Memory bandwidth is just a marketing term for Apple at this point. Sure, the bus...

tucnak · 2025-09-15T11:12:05 1757934725

It's solely dependent on the workload's memory access patterns. The higher you go in thread count, the more you're constrained by contention, caches, etc. The paper in OP is demonstrating how relatively subtle differences in the memory model are leading to substantial differences in performance on actual hardware. The same as having lots of FLOPS on paper doesn't necessarily mean you'll get to use all that compute, if you're waiting on memory all the time. M-series processors have packaging advantage that is very hard to beat, and indeed, is yet to be beat—in consumer and prosumer segments.

See my reply to adjacent comment; hardware is not marketing, and LLM inference stands to witness.

Rohansi · 2025-09-15T20:09:34 1757966974

> The same as having lots of FLOPS on paper doesn't necessarily mean you'll get to use all that compute, if you're waiting on memory all the time.

The opposite case is also possible. You can be compute limited. Or there could be bottlenecks somewhere else. This is definitely the case for Apple Silicon because you will certainly not be able to make use of all of the memory bandwidth from the CPU or GPU. As always, benchmark instead of looking at raw hardware specifications.

inkyoto · 2025-09-15T12:26:23 1757939183

> […] but how much can your code actually use?

All of it, and it is transparent to the code. The correct question is «how much data does the code transfer?»

Whether you are scanning large string ropes for a lone character or multiplying huge matrices, no manual code optimisation is required.

tucnak · 2025-09-15T13:40:04 1757943604

Are you well-read enough into the platform so that you can attest to it requiring no manual code optimisation for high-performance datapaths? I'm only familiar with Apple Silicon-specific code in llama.cpp, and not really familiar with either Accelerate[0] or MLX[1] specifically. Have they really cracked it at homogenous computing so that you could use a single description of computation, and have it emit efficient code for whatever target in the SoC? Or are you merely referring to the full memory capacity/bandwidth being available to CPU in normal operation?

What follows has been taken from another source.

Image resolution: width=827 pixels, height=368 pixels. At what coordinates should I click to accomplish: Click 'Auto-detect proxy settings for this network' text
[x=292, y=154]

[0]: https://developer.apple.com/documentation/accelerate

[1]: https://ml-explore.github.io/mlx/build/html/usage/quick_star...

inkyoto · 2025-09-17T14:35:39 1758119739

> Are you well-read enough into the platform so that you can attest to it requiring no manual code optimisation for high-performance datapaths?

Yes.

> Have they really cracked it at homogenous computing […]

Yes.

> have it emit efficient code […]

Yes. I had also written compilers and code generators for a number of platforms (all RISC) decades before Apple Silicon became a thing.

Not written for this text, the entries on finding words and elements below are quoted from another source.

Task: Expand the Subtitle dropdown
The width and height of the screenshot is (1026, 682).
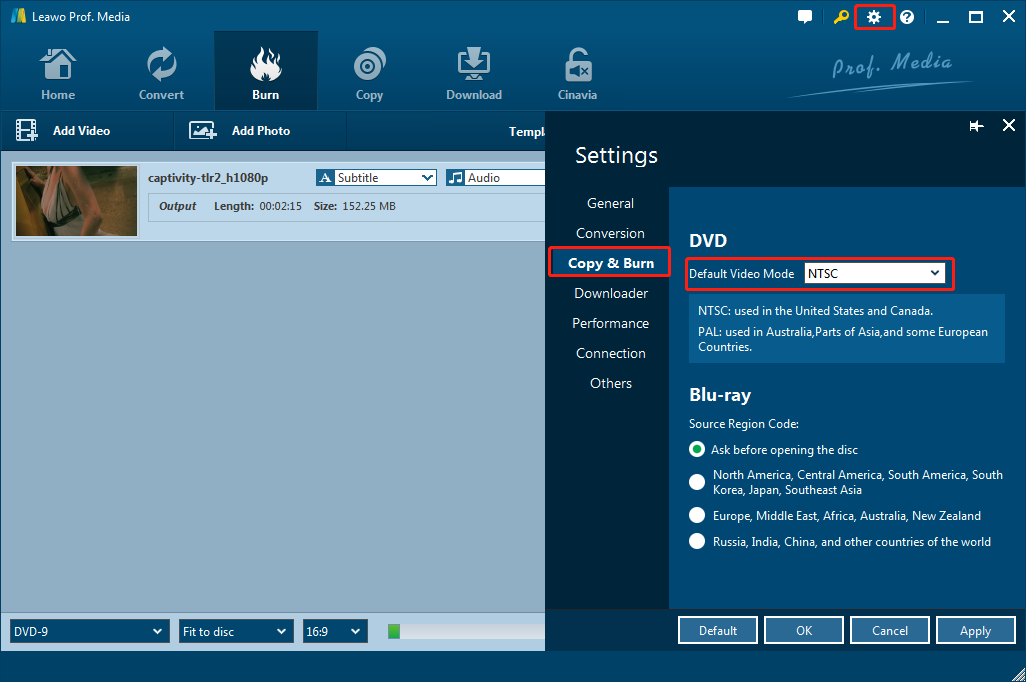Action: coord(377,178)
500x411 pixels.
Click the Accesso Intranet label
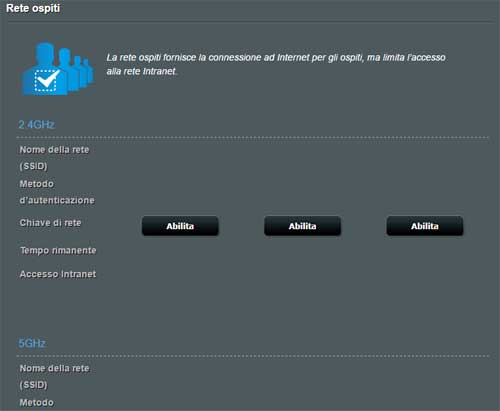click(58, 274)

> […] for whatever target in the SoC?

You are mistaking the memory bus width that I was referring to for CPU specific optimisations. You are also disregarding the fact that the M1-4 Apple SoC's have the same internal CPU architecture, differing mostly in the ARM instruction sets they support (ARM64 v8.2 in M1 through to ARM64 v8.6 in M4).

> Or are you merely referring to the full memory capacity/bandwidth being available to CPU in normal operation?

Yes.

Is there truly a need to be confrontantial in what otherwise could have become an insightgul and engaging conversation?

Rohansi · 2025-09-15T20:00:44 1757966444

Have you tested it or is that just what you expect?

inkyoto · 2025-09-17T14:50:18 1758120618

Yes, I have actually tested it.

Others also have. The https://lemire.me/blog/ blog has a wealth of insights across multiple architectures, which include all of the current incumbents (Intel, Apple, Qualcomm, etc.)

Do you have any detailed insights? I would be eager to assess them.